## WHAT IS NEEDED
Extract and reproduce the records verbatim, starting at the line containing "Screen dimensions: 768x668" and ending with the line containing "Instruction: Add a", both of those lines included.

## INPUT MATERIAL

■ ■ ■

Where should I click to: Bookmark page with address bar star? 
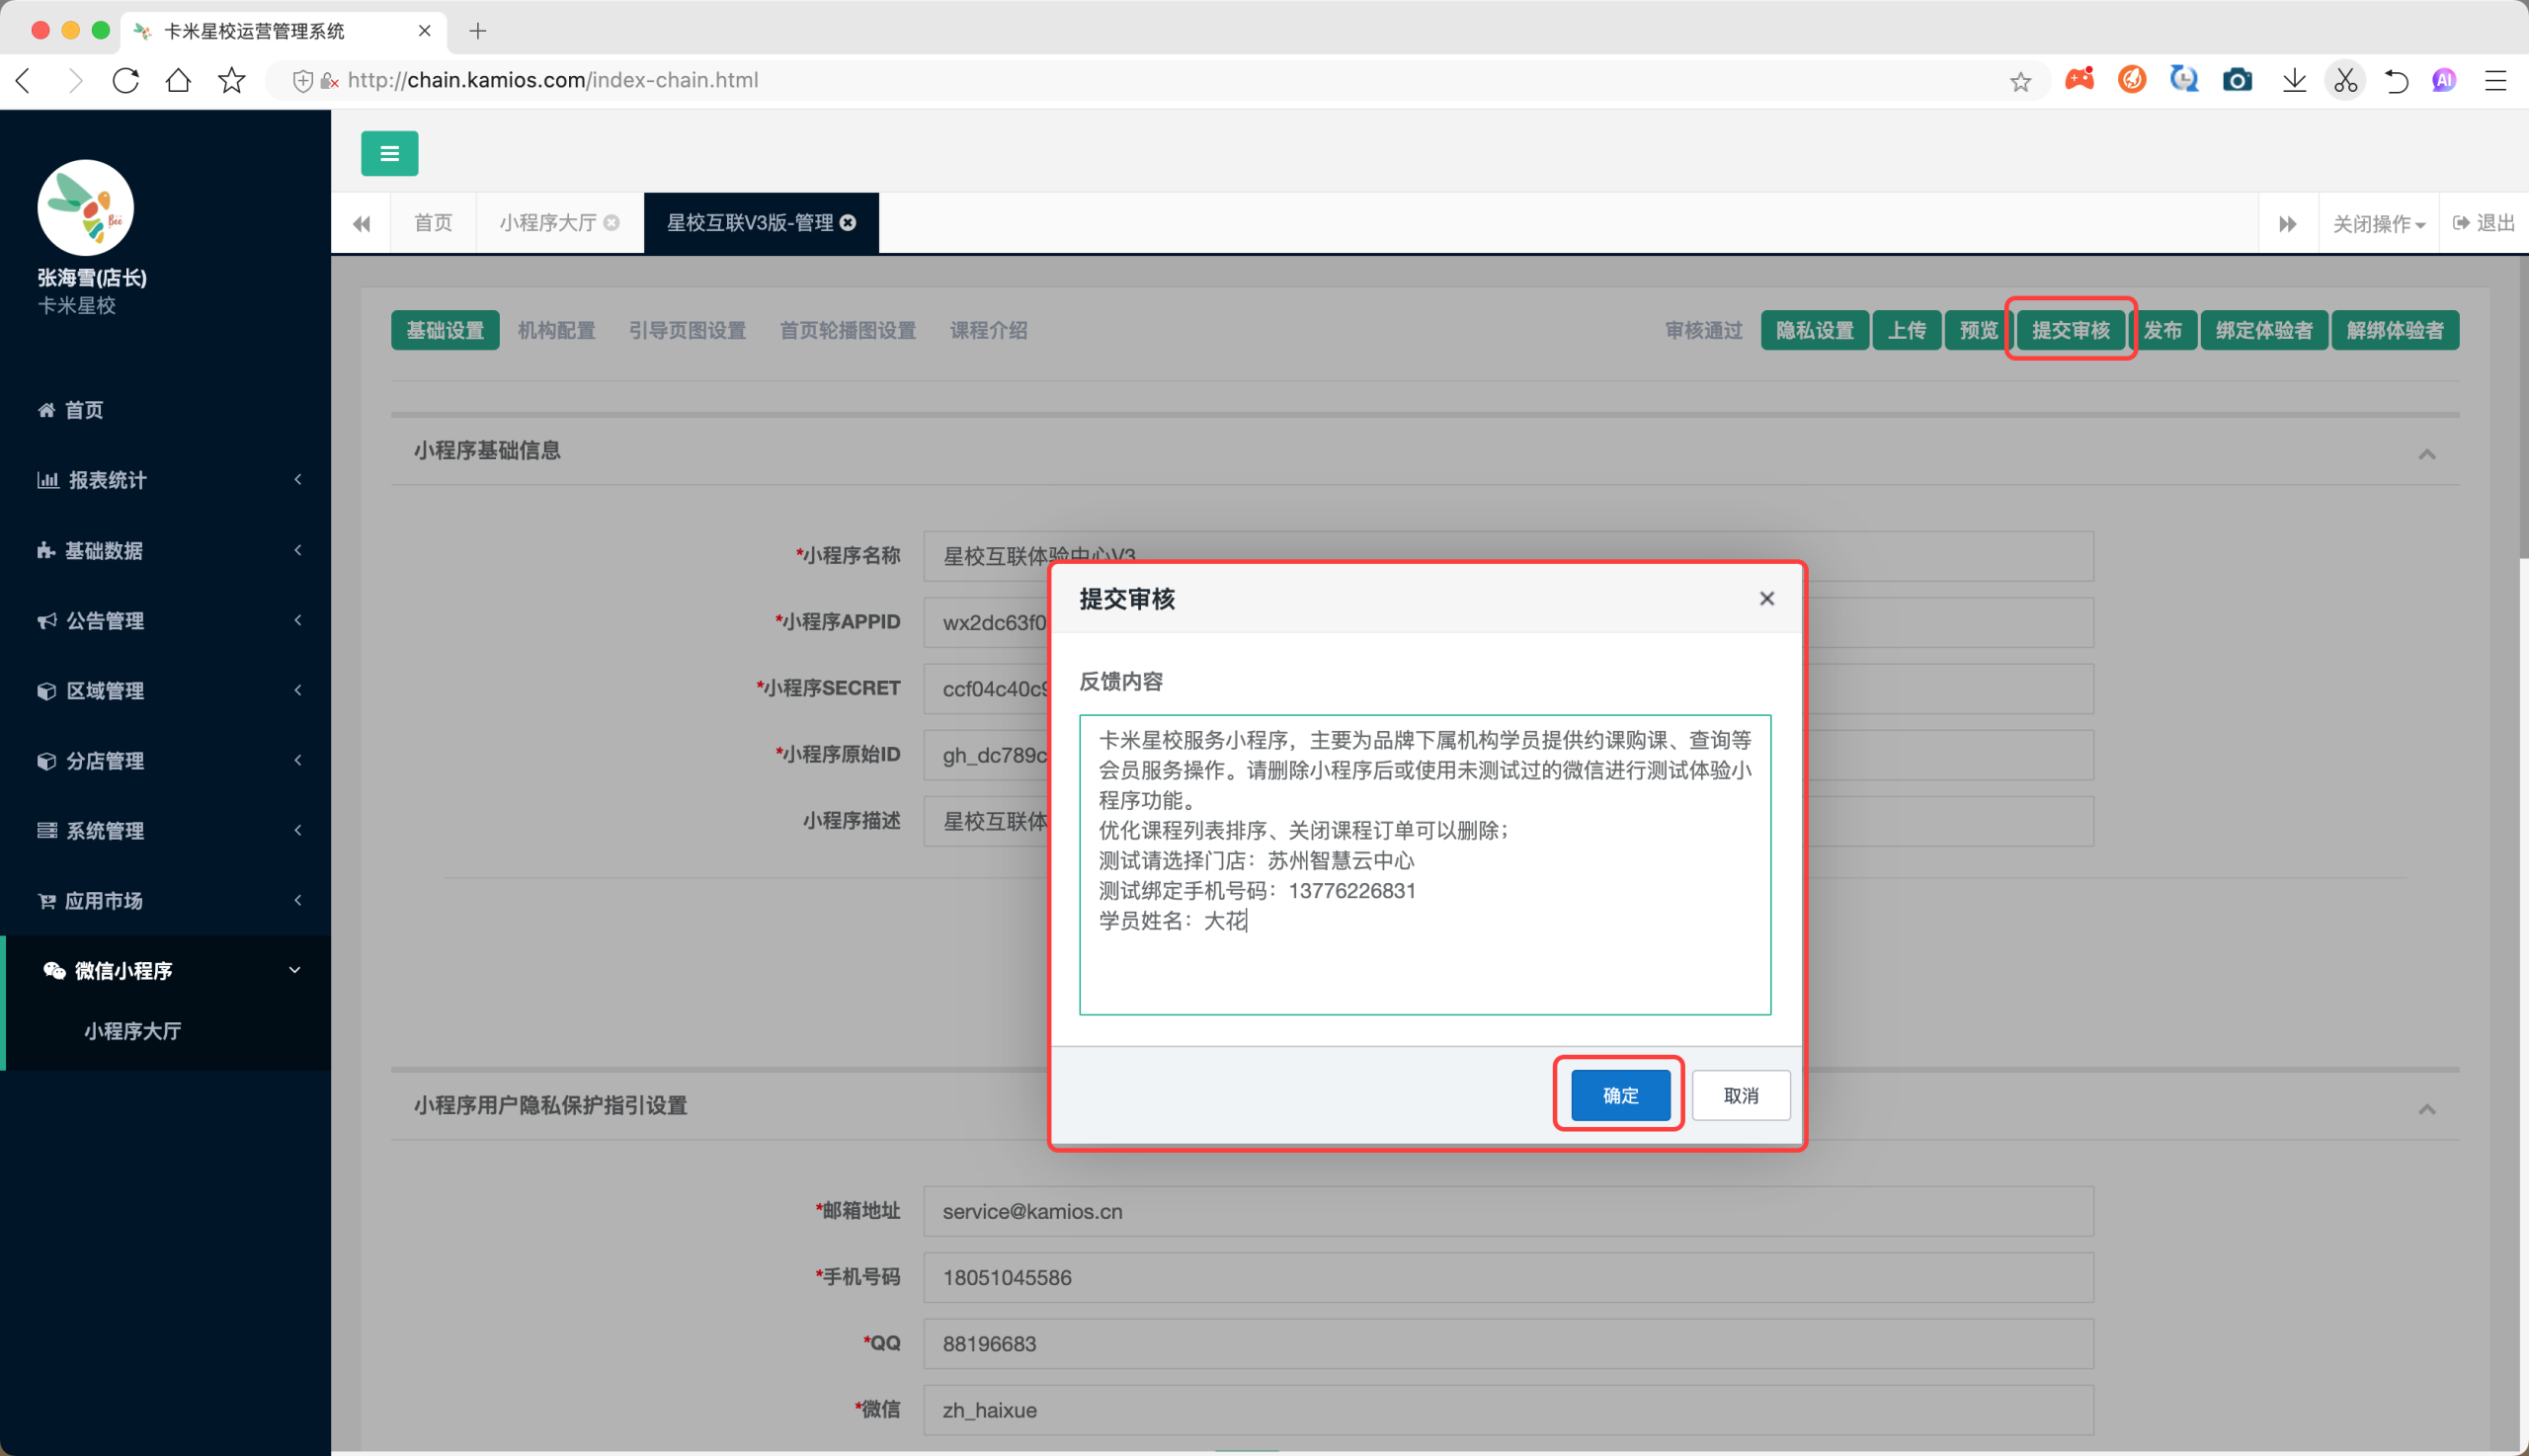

■ ■ ■

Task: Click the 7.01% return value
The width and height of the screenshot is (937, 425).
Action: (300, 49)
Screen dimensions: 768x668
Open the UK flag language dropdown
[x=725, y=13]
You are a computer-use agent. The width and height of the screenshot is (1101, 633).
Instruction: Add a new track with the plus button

■ ■ ■

## ANSWER BELOW
Screen dimensions: 768x668
Open the UK flag language dropdown
[x=725, y=13]
You are a computer-use agent. The width and height of the screenshot is (1101, 633).
Instruction: Add a new track with the plus button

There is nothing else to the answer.